How is an atrial septal defect diagnosed?
Most individuals with a significant ASD are diagnosed in utero or in early childhood with the use of ultrasonography or auscultation of the heart sounds during physical examination.
Diagnosis in adults: Many individuals with an ASD will have undergone surgical repair during childhood. The development of signs and symptoms due to an ASD are related to the size of the intracardiac shunt and the age of the individual. Individuals with a larger shunt tend to present with symptoms at a younger age. Adults with an uncorrected ASD will present with symptoms of dyspnea on exertion (shortness of breath with minimal exercise), congestive heart failure, or cerebrovascular accident (stroke). They may be noted on routine testing to have an abnormal chest x-ray or an abnormal EKG and may have atrial fibrillation.

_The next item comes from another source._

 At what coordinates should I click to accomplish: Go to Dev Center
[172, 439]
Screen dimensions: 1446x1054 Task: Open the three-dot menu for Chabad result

Physical exam: The physical findings in adult with an ASD include those related directly to the intracardiac shunt, and those that are secondary to the right heart failure that may be present in these individuals. Upon auscultation of the heart, there may be an ejection systolic murmur that is attributed to the pulmonic valve. This is due to the increased flow of blood throug the pulmonic valve rather than any structural abnormality of the valve leaflets. In normal individuals, there is respiratory variations in the splitting of the second heart sound (S2). During respiratory inspiration, the negative intrathoracic pressure causes increased blood return into the right side of the heart. The increased blood volume in the right ventricle causes the pulmonic valve to stay open longer during ventricular systole. This causes a normal delay in the P2 component of S2. During expiration, the positive intrathoracic pressure causes decreased blood return to the right side of the heart. The reduced volume in the right ventricle allows the pulmonic valve to close earlier at the end of ventricular systole, causing P2 to occur earlier. In individuals with an ASD, there is a fixed splitting of S2. This is pathognemonic of ASD, as no other cardiac defect causes a fixed splitting of S2. The reason why there is a fixed splitting of the second heart sound is that the extra blood return during inspiration gets equalized between the left and right atrium due to the communication that exists between the atria in individuals with ASD.
Echocardiography: On trans-thoracic echocardiography, an atrial septal defect may be seen on color flow imaging asa jet of blood from the left atrium to the right atrium. If agitated saline is injected into a peripheral vein during echocardiography, small air bubbles can be seen on echocardiographic imaging. It may be possible to see bubbles travel across an ASD either at rest or during a cough. Because better visualization of the atria is achieved on a trans-esophageal echocardiogram, this test may be performed in individuals with a suspected ASD which is not visualized on trans-thoracic imaging. If the individual has adequate echocardiographic windows, it is possible to use the echocardiogram to measure the cardiac output of the left ventricle and the right ventricle independantly. In this way, it is possible to estimate the shunt fraction using echocardiograpy.
Electrocardiogram: The ECG findings in atrial septal defect vary with the type of defect the individual has. All individuals with atrial septal defects have a prolonged PR interval (a first degree heart block). The prolongation of the PR interval is probably due to the enlargement of the atria that is common in ASDs and the increased distance due to the defect itself. Both of these can cause an increased distance of internodal conduction from the SA node to the AV node. In addition to the PR prolongation, individuals with a primum ASD have a left axis deviation of the QRS complex while those with a secundum ASD have a right axis deviation of the QRS complex. Individuals with a sinus venosus ASD exhibit a left axis deviation of the P wave (not the QRS complex).